TEXTAUSZUG:
- - -
Hochschulen haben kein Interesse an Schnelligkeit.

Wir können daraus nur den Schluss ziehen, dass die Hochschulen im geltenden Studiensystem bis heute kein Interesse daran haben, dass ihre Studierenden schneller und effizienter ihren Abschluss erreichen, um ihr Können auf dem Arbeitsmarkt zur Verfügung zu stellen. Und sie haben offenbar auch kein Interesse daran, durch anreizkompatible Steuerungen ein zügiges Studieren zu fördern. Das Einhalten hehrer Studienordnungen hat im derzeitigen Studiensystem also Priorität vor dem Zulassen unterschiedlicher individueller Studiergeschwindigkeiten.

Sicherlich: Studienbeiträge sind wirtschaftliche Faktoren der Bildungsinstitutionen, und selbige keine studentischen Wohltätigkeitseinrichtungen. Vor dem Hintergrund der mit unserem Fall verbundenen juristischen Auseinandersetzungen sowie der fehlenden Diskussions- und Kulanzbereitschaft unserer Hochschule könnte man allerdings den Eindruck gewinnen, die Starrheit im Studiensystem ist Ausdruck einer gezielten systemimmanenten Bremse – mit betriebswirtschaftlichem Interessenhorizont. Offen sein für neue Methoden des Studierens, individuelle Lernprozesse und -geschwindigkeiten zulassen auf der Basis von Anreizmodellen statt im Korsett von Reglementierungen? Fehlanzeige, jedenfalls nach heutigem Stand. Dem Turbo-Studium nehmen diese hochschulpolitischen und juristischen Bremsmanöver in unseren Augen jedoch keinesfalls seine Berechtigung. Unser Fall, so hoffen wir, kann anstoßen zu weiteren Überlegungen zur fortschreitenden Dynamisierung innerhalb der durch die Bologna-Reform offenbar noch einmal bürokratisch fixierten Studiensysteme in Deutschland.
- - -
DATENEINTRÄGE:
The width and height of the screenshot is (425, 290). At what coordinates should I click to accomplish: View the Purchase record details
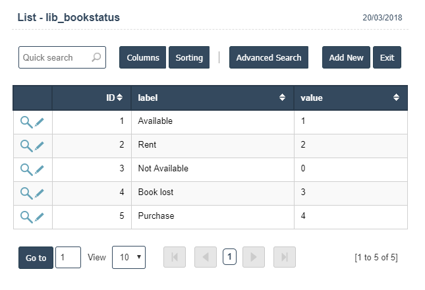(26, 217)
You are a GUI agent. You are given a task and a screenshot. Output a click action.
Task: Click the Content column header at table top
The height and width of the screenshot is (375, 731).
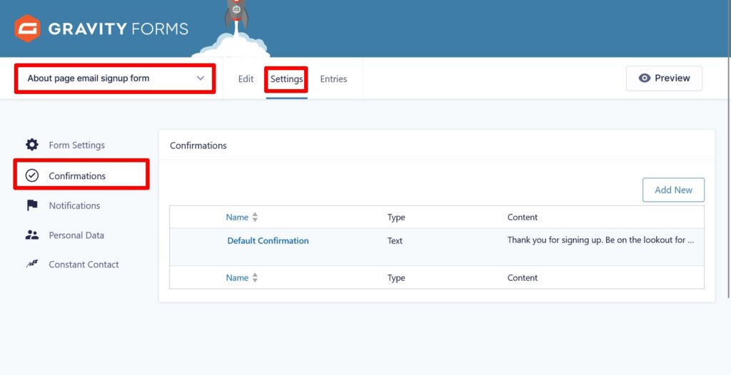click(x=523, y=217)
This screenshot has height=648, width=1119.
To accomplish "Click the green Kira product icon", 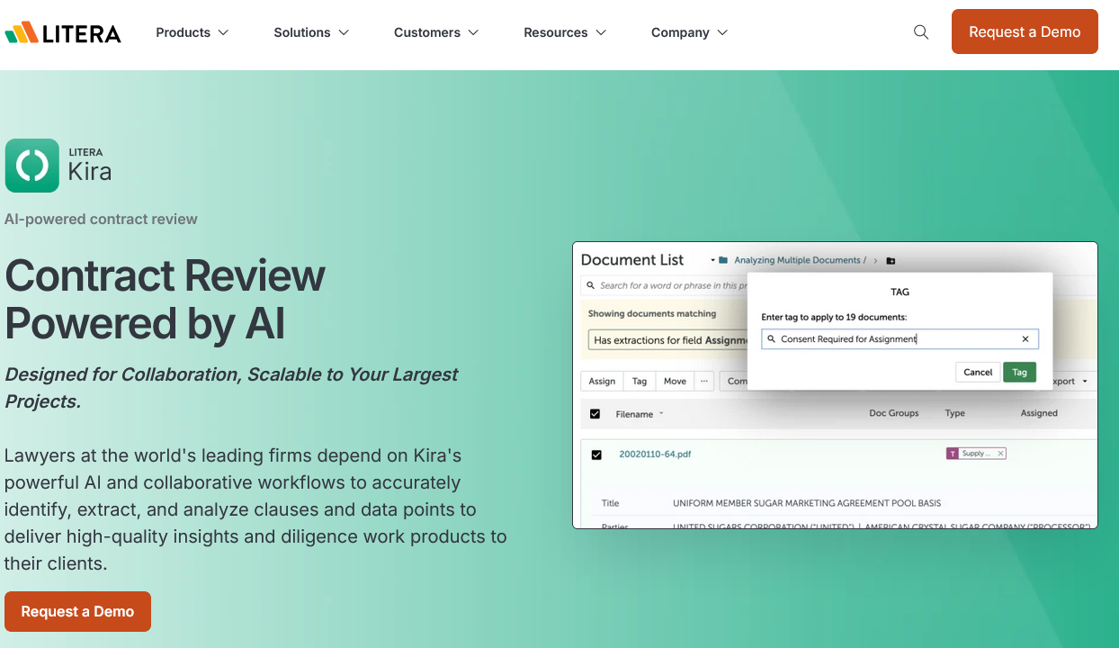I will 31,166.
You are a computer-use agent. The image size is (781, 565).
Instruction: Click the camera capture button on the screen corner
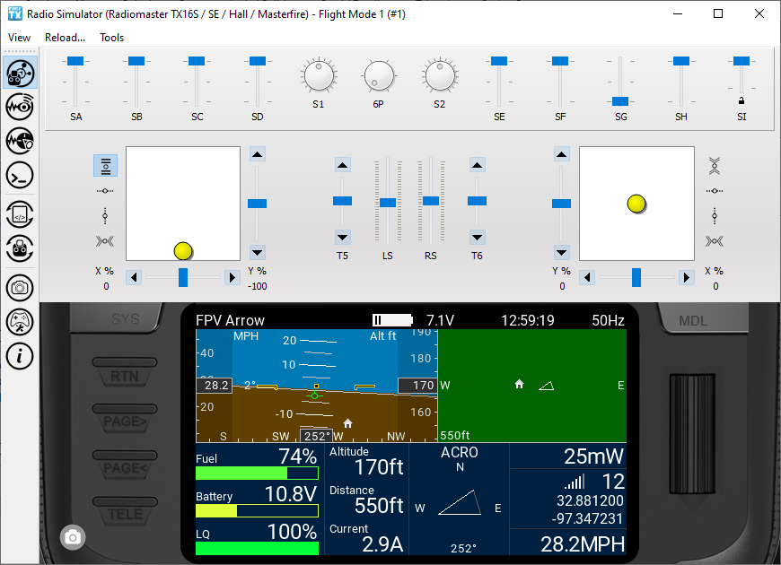72,537
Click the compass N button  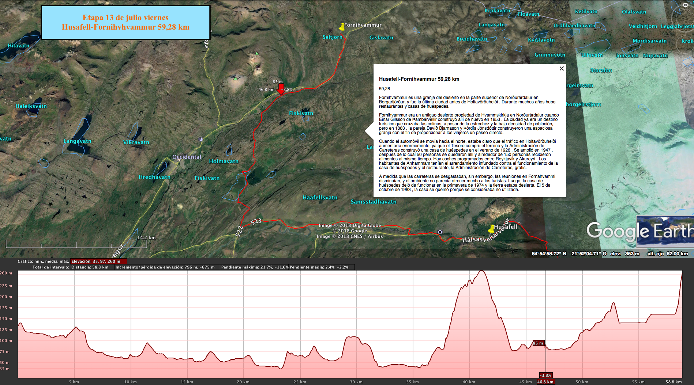(685, 5)
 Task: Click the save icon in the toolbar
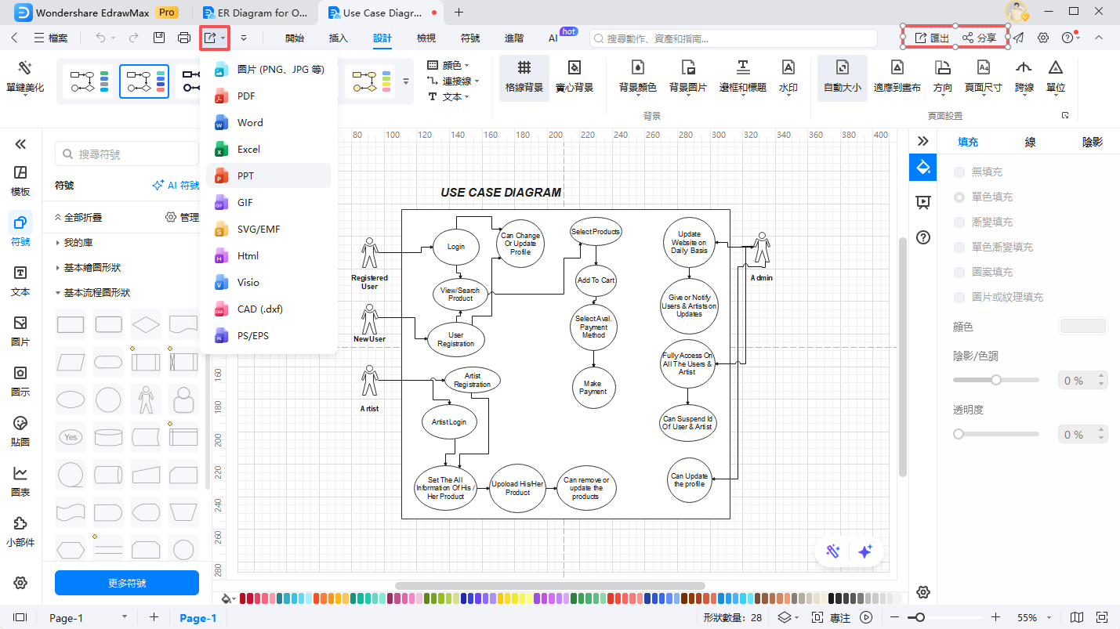click(x=159, y=38)
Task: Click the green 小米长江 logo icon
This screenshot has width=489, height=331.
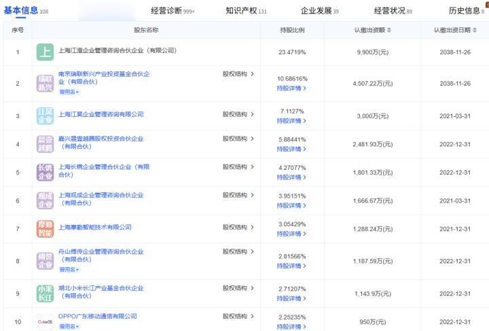Action: [45, 294]
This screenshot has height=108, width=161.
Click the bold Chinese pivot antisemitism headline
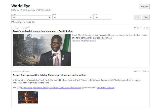(x=50, y=75)
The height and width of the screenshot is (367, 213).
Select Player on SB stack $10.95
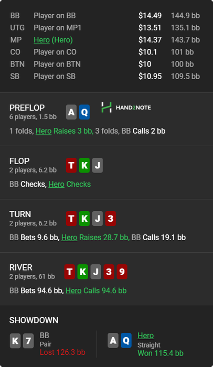(x=150, y=77)
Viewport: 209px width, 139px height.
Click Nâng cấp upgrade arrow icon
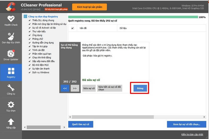[x=11, y=122]
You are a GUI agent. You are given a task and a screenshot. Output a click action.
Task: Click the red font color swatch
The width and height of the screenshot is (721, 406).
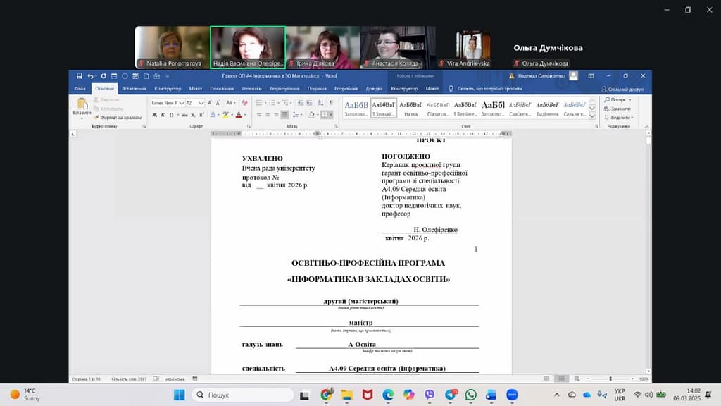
- - -
ARBEITSANWEISUNGEN:
A – Ziehen Sie alle Zeilen der Dateneinträge heraus, die die Zeichenfolge „width“ enthalten. Groß- und Kleinschreibung ist dabei zu beachten.
B – Fahren Sie mit dem Text über das fehlende Interesse der Hochschulen an einem zügigen Studium fort, und zwar im Anschluss an seinen letzten Satz.

SCHRIFTLICHE ANTWORTEN:
A –
The width and height of the screenshot is (425, 290). At what coordinates should I click to accomplish: View the Purchase record details
The height and width of the screenshot is (375, 731).
This screenshot has height=648, width=1119.
This screenshot has width=489, height=331.
This screenshot has height=108, width=161.
The height and width of the screenshot is (367, 213).
Viewport: 209px width, 139px height.
The width and height of the screenshot is (721, 406).

B –
Über Spielverderber und »böse Jungs«

Wie auch immer in der Zukunft über unseren Fall diskutiert werden wird: Zum gegenwärtigen Zeitpunkt und unter den gegenwärtigen Rahmenbedingungen des Studierens dürfte es uns, das Turbo-Studenten-Trio, faktisch nicht geben. Wir als Skandalstudenten, die Unmöglichen, waren vom System her eigentlich nicht möglich – so dachte man. Einfach zu schnell, geradezu handstreichartig hatten wir mit unserem Ultra-Kurzzeitstudium gängige Vorstellungen über das »richtige« (langsame) Studieren einfach über den Haufen geworfen. Wir hatten die Regelstudienzeit zur Sollbruchstelle des herkömmlichen Studierens erklärt, hatten gezeigt, dass man diese deutlich unterbieten und »trotzdem« mit einem Prädikatsexamen abschließen kann. Als Spielverderber des Systems und somit in gewisser Weise als »böse Jungs« hatten wir eine Reihe bürokratischer Festlegungen infrage gestellt, Lücken im angeblich überfordernden Studiensystem ausfindig gemacht und eingefahrene Lehr- und Lernmethoden durch eigene Methoden im Teamwork ersetzt.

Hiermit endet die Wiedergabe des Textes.